LA&PS professor’s book explores ‘datafied’ world

Many books standing upright, pictured from above.

York University Assistant Professor Natasha Tusikov, Faculty of Liberal Arts & Professional Studies, has co-written a book about the new “datafied” world, and how control over knowledge has become its own ideology. The New Knowledge: Information, Data and the Remaking of Global Power (Rowman & Littlefield, 2023) is a guide to and analysis of today’s knowledge-driven society.

Natasha Tusikov
Natasha Tusikov

Whether it’s social media platforms collecting their users’ personal data to sell advertising, governments engaging in surveillance in the name of national security, companies like OpenAI scouring the internet to power its generative AI chatbot, ChatGPT, or a government welfare department using data to deny access to essential services, companies and governments are scrambling for more data, and more ways to use it. Throughout it all, tech companies and data experts are being increasingly relied upon, sometimes with unfortunate results.

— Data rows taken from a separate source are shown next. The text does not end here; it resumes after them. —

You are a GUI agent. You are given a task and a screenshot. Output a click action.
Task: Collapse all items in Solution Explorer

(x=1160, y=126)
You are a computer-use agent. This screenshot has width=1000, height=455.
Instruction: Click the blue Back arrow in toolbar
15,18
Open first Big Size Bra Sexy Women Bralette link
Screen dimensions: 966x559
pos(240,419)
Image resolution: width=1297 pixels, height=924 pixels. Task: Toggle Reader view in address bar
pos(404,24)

What are the consequences of this transformation into a knowledge-driven society? In The New Knowledge, Tusikov and co-writer Blayne Haggart, a political science professor at Brock University, argue that more data doesn’t necessarily lead to a more enlightened or just society. Instead, it has concentrated power out of the hands of individual citizens and smaller countries and into the hands of a few companies and countries, while also reshaping basic concepts of property, ownership and control. The global race to create and control data and intellectual property, they say, is leading us inexorably into a world of persistent surveillance by governments and companies.

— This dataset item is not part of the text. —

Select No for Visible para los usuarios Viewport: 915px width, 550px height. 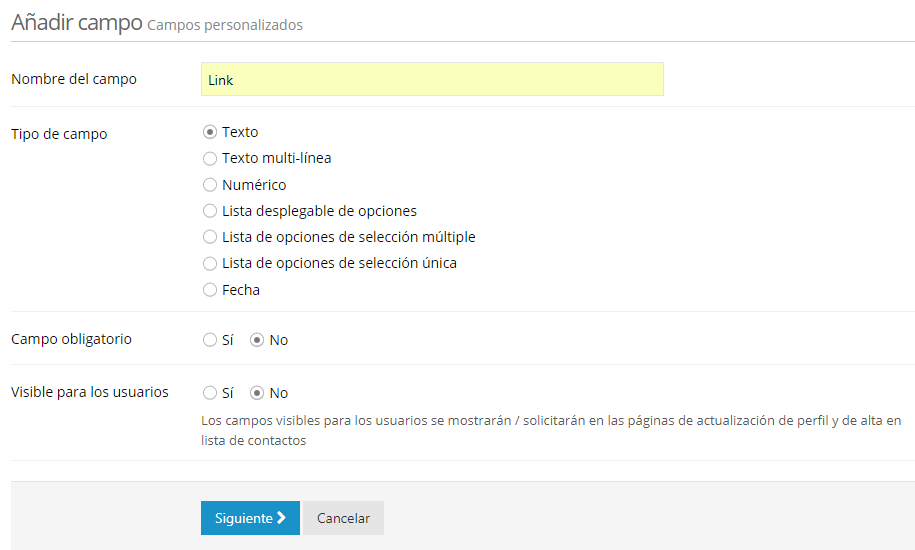[x=257, y=393]
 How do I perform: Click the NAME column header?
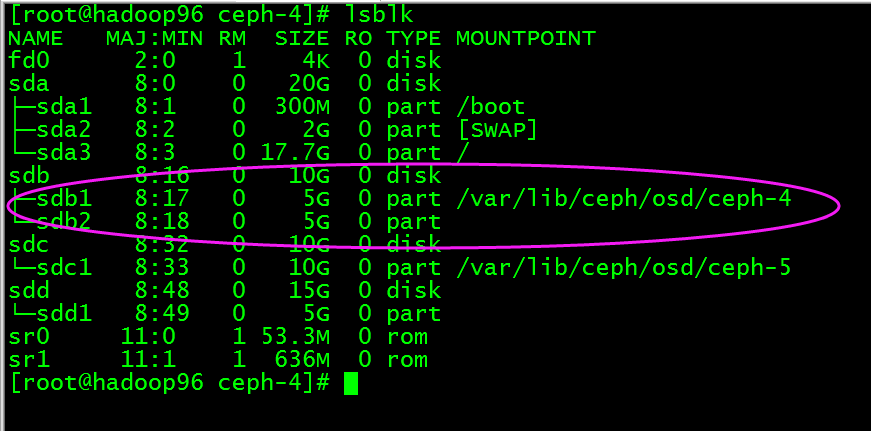(36, 38)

Cover of the book "The New Knowledge: Information, Data and the Remaking of Global Power"
Cover of the book The New Knowledge: Information, Data and the Remaking of Global Power

More than an examination of the data-driven society, The New Knowledge proposes a solution – knowledge decommodification – designed to ensure that new knowledge is not treated simply as a commodity to be bought and sold, but as a way to meet the needs of the individuals and communities that create this knowledge in the first place.

“We wrote this book because we are witnessing a transformation in the global economy,” says Tusikov.

The catalyst for the book, she says, was when Google’s Sidewalk Labs company announced in 2017 that it won the bid to propose a smart-city project in Toronto. “Missing from this exciting utopian vision, however, was any concrete detail of who would own and control the intellectual property (patents, copyright and trademarks) and data emanating from the smart city.”

As scholars who study intellectual property and data governance, Tusikov and Haggart were concerned that this project was leaving the control over knowledge unaddressed – a trend that continued, she says, until the project’s cancellation in May 2020.

“We use the Sidewalk Labs smart-city project as the book’s leitmotif,” Tusikov explains. “This case illustrates how the control over knowledge…is central to the global economy. Simply put, those who control intellectual property and data flows, like Google in its search engine or the U.S. government in its surveillance programs, can exert economic and security power. We hope that this book will help explain the shifts that are occurring throughout society.”

The New Knowledge: Information, Data and the Remaking of Global Power is available for purchase and is free to download (under “features”) on the publisher’s website.